Hi to everyone,we are planning to move to Moraira in August this year, my wife and i have both got Nie numbers as we previously were owners of a property, however although i have my Nie number i have misplaced my certificate! ,i have 2 questions 1. Can i check online to see if my Nie number is still valid? 2.can i obtain a new certificate with my old Nie number on it ie a copy, thanks for any help.


----------



## xabiaxica (Jun 23, 2009)

Flavos said:


> Hi to everyone,we are planning to move to Moraira in August this year, my wife and i have both got Nie numbers as we previously were owners of a property, however although i have my Nie number i have misplaced my certificate! ,i have 2 questions 1. Can i check online to see if my Nie number is still valid? 2.can i obtain a new certificate with my old Nie number on it ie a copy, thanks for any help.

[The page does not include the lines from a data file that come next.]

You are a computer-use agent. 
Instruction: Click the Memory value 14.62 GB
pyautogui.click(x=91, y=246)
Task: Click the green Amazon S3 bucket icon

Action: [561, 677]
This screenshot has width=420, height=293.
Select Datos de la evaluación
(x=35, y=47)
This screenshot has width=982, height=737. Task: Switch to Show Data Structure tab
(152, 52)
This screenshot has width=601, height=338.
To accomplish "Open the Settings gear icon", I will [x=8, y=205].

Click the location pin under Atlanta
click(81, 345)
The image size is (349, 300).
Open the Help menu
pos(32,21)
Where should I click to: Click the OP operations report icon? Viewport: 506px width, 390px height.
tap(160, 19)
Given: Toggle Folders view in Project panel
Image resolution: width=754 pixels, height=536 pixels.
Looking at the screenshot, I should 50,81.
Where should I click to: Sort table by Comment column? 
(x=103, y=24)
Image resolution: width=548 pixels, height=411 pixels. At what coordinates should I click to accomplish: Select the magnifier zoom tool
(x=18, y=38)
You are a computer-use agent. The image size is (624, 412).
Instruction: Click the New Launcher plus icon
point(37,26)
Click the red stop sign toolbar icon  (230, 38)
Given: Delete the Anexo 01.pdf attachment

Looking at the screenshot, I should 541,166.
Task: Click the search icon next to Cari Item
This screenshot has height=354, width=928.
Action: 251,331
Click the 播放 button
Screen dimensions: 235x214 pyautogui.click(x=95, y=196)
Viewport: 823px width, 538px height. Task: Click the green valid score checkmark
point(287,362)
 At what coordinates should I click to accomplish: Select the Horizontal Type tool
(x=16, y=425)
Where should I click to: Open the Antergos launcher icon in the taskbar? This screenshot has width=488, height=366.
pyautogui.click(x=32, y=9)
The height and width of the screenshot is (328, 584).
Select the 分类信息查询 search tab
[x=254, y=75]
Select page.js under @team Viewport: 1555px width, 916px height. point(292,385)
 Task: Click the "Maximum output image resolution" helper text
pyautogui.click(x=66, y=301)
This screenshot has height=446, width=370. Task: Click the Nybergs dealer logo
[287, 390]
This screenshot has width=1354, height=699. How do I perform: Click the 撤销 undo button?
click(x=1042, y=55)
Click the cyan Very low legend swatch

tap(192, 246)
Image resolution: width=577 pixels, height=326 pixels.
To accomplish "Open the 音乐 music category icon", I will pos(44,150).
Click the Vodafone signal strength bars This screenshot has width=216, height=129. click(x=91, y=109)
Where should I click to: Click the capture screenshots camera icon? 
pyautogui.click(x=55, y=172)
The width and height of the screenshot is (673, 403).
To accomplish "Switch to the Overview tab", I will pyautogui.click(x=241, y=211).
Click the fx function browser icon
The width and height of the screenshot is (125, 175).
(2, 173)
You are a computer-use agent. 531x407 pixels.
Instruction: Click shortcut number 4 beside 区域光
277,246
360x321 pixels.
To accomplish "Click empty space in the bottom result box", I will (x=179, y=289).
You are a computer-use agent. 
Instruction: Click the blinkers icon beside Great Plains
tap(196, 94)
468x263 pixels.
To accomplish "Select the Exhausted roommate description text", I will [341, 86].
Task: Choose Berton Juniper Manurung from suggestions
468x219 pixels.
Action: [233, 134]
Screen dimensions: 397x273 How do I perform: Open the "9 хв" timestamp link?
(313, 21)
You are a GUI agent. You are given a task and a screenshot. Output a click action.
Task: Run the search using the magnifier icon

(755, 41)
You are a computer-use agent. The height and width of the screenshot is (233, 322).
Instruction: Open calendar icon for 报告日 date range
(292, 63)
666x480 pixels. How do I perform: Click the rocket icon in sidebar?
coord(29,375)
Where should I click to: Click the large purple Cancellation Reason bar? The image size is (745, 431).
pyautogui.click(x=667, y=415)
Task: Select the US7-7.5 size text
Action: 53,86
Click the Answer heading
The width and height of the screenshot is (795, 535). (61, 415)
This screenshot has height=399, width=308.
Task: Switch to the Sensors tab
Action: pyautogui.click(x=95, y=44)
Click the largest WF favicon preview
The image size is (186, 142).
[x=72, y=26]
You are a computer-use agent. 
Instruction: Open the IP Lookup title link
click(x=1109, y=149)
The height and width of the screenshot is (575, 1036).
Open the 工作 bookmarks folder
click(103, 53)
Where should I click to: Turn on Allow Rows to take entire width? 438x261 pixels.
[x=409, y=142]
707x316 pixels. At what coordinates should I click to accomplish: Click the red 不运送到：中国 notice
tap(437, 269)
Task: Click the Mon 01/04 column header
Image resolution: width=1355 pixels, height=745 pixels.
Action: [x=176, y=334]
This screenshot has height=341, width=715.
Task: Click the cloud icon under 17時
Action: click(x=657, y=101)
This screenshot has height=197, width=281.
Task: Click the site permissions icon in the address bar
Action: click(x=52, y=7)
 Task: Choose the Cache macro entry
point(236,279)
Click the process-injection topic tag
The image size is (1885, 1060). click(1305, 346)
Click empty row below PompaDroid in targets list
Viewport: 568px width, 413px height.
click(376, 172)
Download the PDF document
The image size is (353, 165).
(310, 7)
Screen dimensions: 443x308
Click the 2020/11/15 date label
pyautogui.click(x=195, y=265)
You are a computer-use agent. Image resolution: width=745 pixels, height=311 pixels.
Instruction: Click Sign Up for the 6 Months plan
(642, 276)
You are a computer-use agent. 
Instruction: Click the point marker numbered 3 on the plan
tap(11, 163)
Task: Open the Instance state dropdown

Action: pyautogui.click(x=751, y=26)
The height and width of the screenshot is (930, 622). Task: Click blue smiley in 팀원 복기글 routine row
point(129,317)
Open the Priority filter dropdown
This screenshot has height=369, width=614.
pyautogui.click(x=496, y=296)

your number will still be valid - they are for life

when you move here you will need to register as resident - you'll be issued with a green certificate or card (most offices now issue cards) - that will have your NIE on it so you won't need a new NIE cert


----------



## snikpoh (Nov 19, 2007)

xabiachica said:


> your number will still be valid - they are for life
> 
> when you move here you will need to register as resident - you'll be issued with a green certificate or card (most offices now issue cards) - that will have your NIE on it so you won't need a new NIE cert


... but how will he be able to show that he already has an NIE number?

That is, will he first have to get a duplicate NIE certificate or will they be able to look him up on some computer somewhere?


----------



## xabiaxica (Jun 23, 2009)

snikpoh said:


> ... but how will he be able to show that he already has an NIE number?
> 
> That is, will he first have to get a duplicate NIE certificate or will they be able to look him up on some computer somewhere?


they'll be able to look it up

he says he has the number - that will be enough

they will want proof that he is 'him' - so he should take his passport


----------



## imran cbr (Feb 14, 2014)

easiest thing to do just call your solicitor when u purchased your first property and he should have the file in the company account.....easy as abc...good luck


----------



## xabiaxica (Jun 23, 2009)

imran cbr said:


> easiest thing to do just call your solicitor when u purchased your first property and he should have the file in the company account.....easy as abc...good luck


the abogado would only have a photocopy - & since the OP knows the number there's no need to get a photocopy

the abogado would more than likely charge too!


----------



## Flavos (Mar 6, 2014)

Thanks all.


----------